I ring the 3E center immediately, my heart is beating fast. The month of May is fully booked but they have a space in their June intake. This actually works perfectly as it gives me almost six weeks to organise everything at home, and to book flights for me and my mum. I am super excited! My gut feeling is telling me "this is it"! Might this be the answer I have been looking for?


When my appointment at the endometriosis clinic in Birmingham comes along, I decide to still go. It can't hurt to meet the consultant there, see what experience he has and whether excision surgery in Birmingham is a possibility. I come away feeling that this could be a possible plan B. The consultant trained with Dr Passover in Germany, seems to know what he is doing and would operate with a team of three other surgeons, all sharing the excision work load. It would all be done as one operation, so only one anesthetic.

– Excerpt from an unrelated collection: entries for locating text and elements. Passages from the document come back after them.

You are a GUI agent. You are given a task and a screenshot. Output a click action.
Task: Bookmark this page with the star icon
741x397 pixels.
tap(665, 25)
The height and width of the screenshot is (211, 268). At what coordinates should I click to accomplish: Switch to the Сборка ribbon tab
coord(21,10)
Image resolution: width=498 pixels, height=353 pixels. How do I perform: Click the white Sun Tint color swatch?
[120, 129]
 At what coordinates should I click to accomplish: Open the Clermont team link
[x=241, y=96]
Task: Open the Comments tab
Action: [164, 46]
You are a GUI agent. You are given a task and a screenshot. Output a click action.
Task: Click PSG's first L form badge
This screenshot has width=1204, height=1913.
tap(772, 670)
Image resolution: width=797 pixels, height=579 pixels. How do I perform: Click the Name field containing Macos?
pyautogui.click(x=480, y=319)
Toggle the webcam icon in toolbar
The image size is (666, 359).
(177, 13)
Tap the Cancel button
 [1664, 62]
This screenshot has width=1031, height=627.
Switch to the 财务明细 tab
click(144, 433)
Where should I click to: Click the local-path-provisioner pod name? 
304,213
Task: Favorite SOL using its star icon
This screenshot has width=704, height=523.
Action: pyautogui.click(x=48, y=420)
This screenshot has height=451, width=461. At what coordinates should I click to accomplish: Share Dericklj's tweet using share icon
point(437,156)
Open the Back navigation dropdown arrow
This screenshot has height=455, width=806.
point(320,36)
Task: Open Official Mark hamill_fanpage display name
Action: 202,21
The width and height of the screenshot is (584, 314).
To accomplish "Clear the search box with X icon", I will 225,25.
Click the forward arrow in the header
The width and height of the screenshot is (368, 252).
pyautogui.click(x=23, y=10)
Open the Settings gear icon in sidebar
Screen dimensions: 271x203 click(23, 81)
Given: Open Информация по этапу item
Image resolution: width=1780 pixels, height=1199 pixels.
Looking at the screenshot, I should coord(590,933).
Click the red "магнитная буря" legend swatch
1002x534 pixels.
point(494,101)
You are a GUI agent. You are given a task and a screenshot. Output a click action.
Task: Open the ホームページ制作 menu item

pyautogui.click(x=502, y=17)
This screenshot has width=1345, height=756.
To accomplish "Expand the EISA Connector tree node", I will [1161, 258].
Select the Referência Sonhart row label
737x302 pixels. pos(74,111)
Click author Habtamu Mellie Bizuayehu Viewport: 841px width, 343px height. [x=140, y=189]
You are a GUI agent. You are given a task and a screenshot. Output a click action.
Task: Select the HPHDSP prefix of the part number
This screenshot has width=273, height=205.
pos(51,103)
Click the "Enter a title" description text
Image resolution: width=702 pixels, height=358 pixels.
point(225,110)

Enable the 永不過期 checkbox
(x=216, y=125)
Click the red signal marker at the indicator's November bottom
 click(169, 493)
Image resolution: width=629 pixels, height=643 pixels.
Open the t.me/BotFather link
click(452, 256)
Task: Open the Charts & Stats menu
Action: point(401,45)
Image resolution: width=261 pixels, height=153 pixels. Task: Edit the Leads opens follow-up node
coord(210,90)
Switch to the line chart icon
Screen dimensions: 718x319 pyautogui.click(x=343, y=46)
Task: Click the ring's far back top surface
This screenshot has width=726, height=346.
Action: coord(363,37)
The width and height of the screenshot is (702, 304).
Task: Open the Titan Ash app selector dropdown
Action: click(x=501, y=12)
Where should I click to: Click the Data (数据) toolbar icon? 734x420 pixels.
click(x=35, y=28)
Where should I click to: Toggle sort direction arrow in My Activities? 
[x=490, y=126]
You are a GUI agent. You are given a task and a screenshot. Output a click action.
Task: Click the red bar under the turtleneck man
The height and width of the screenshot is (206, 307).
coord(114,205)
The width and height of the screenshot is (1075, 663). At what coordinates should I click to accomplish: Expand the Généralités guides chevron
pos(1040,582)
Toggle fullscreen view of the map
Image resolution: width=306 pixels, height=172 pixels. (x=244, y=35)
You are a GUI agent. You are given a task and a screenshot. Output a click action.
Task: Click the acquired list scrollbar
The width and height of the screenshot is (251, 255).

I tell him about my plan to go to Germany and try the Budwig approach first, we agree that should this not work, I would get back to him to arrange excision surgery. I am full of hope and the dietary changes I started to make in February seem to already be having a positive effect. I'm less constipated, less bloated and have a little more energy, even though the pain is still bad for almost two weeks every month.